Reproduce, from the lines below, exactly the stretch that begins at the line containing "Task: Click the gift icon in top bar" and ends at the line containing "Given: Click the empty posts message box", both included.

[Opening PROVIDED DATA section]

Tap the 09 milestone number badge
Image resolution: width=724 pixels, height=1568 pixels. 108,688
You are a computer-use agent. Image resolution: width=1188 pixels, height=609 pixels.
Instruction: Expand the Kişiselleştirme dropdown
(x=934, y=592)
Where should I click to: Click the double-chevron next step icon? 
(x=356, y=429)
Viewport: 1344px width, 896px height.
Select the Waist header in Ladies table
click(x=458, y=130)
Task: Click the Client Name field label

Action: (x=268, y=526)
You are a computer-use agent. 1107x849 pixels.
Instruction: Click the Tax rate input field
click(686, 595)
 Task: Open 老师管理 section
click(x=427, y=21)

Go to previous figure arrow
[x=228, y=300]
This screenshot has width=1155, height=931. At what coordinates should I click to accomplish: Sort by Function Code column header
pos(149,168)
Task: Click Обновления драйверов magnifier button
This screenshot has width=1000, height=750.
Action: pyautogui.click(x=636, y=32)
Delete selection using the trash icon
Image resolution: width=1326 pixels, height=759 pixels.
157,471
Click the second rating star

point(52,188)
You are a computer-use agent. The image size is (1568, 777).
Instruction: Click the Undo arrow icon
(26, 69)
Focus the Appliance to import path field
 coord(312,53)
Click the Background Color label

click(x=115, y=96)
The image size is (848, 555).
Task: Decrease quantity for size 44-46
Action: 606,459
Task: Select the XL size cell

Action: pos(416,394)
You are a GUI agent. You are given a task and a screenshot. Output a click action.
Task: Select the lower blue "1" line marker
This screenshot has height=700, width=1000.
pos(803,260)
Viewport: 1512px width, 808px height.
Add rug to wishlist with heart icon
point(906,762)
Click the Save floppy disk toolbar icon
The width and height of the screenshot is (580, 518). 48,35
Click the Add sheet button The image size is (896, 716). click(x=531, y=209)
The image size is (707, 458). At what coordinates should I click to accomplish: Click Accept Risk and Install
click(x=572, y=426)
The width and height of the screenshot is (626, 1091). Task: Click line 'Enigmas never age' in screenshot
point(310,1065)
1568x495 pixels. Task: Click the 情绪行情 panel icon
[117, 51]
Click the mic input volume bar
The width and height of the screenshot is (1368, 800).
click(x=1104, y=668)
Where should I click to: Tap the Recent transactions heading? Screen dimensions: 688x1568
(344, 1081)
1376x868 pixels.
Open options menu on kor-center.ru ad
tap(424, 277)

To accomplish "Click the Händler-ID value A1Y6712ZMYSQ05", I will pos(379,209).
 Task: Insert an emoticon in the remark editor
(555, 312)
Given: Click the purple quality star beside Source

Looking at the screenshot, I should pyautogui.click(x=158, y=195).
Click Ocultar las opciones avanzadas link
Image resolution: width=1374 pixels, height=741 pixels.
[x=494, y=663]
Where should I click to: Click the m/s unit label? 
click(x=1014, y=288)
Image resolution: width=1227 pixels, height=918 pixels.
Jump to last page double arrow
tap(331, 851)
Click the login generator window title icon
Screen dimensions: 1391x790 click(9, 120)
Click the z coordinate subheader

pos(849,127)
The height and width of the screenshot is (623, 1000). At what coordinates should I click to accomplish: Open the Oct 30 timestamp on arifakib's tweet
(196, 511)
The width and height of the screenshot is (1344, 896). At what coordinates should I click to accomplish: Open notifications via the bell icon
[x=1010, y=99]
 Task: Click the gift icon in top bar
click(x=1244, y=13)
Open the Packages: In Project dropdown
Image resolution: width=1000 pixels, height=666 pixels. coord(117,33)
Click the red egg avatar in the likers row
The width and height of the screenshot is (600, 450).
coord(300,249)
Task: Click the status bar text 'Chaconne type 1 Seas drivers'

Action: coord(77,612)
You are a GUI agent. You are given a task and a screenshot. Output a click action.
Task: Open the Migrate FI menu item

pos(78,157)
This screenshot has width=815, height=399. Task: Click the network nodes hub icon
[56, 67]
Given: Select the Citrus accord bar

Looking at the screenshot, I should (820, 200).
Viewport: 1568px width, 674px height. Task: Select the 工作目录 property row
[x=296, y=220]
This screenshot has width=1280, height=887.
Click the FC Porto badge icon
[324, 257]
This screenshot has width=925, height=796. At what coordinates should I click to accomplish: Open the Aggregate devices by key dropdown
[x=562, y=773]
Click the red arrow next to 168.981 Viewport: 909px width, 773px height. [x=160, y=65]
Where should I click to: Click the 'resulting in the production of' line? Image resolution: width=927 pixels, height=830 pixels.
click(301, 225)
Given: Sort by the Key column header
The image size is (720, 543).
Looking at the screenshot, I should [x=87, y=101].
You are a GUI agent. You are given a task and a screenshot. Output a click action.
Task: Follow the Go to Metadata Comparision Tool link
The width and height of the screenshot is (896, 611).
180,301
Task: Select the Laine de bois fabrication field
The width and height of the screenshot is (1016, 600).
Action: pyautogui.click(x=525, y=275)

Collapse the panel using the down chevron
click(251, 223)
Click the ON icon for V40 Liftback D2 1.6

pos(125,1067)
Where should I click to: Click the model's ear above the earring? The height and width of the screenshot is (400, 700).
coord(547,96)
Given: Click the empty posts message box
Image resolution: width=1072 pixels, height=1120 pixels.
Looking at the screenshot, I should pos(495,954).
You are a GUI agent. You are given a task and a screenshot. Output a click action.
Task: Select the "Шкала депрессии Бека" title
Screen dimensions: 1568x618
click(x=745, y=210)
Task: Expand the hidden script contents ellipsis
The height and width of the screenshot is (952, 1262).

[Closing PROVIDED DATA section]

• RESPONSE TO THIS EXERCISE
 Task: Click the gift icon in top bar
click(x=1244, y=13)
Open the Packages: In Project dropdown
Image resolution: width=1000 pixels, height=666 pixels. coord(117,33)
Click the red egg avatar in the likers row
The width and height of the screenshot is (600, 450).
coord(300,249)
Task: Click the status bar text 'Chaconne type 1 Seas drivers'

Action: coord(77,612)
You are a GUI agent. You are given a task and a screenshot. Output a click action.
Task: Open the Migrate FI menu item

pos(78,157)
This screenshot has width=815, height=399. Task: Click the network nodes hub icon
[56, 67]
Given: Select the Citrus accord bar

Looking at the screenshot, I should (820, 200).
Viewport: 1568px width, 674px height. Task: Select the 工作目录 property row
[x=296, y=220]
This screenshot has width=1280, height=887.
Click the FC Porto badge icon
[324, 257]
This screenshot has width=925, height=796. At what coordinates should I click to accomplish: Open the Aggregate devices by key dropdown
[x=562, y=773]
Click the red arrow next to 168.981 Viewport: 909px width, 773px height. [x=160, y=65]
Where should I click to: Click the 'resulting in the production of' line? Image resolution: width=927 pixels, height=830 pixels.
click(301, 225)
Given: Sort by the Key column header
The image size is (720, 543).
Looking at the screenshot, I should [x=87, y=101].
You are a GUI agent. You are given a task and a screenshot. Output a click action.
Task: Follow the Go to Metadata Comparision Tool link
The width and height of the screenshot is (896, 611).
180,301
Task: Select the Laine de bois fabrication field
The width and height of the screenshot is (1016, 600).
Action: pyautogui.click(x=525, y=275)

Collapse the panel using the down chevron
click(251, 223)
Click the ON icon for V40 Liftback D2 1.6

pos(125,1067)
Where should I click to: Click the model's ear above the earring? The height and width of the screenshot is (400, 700).
coord(547,96)
Given: Click the empty posts message box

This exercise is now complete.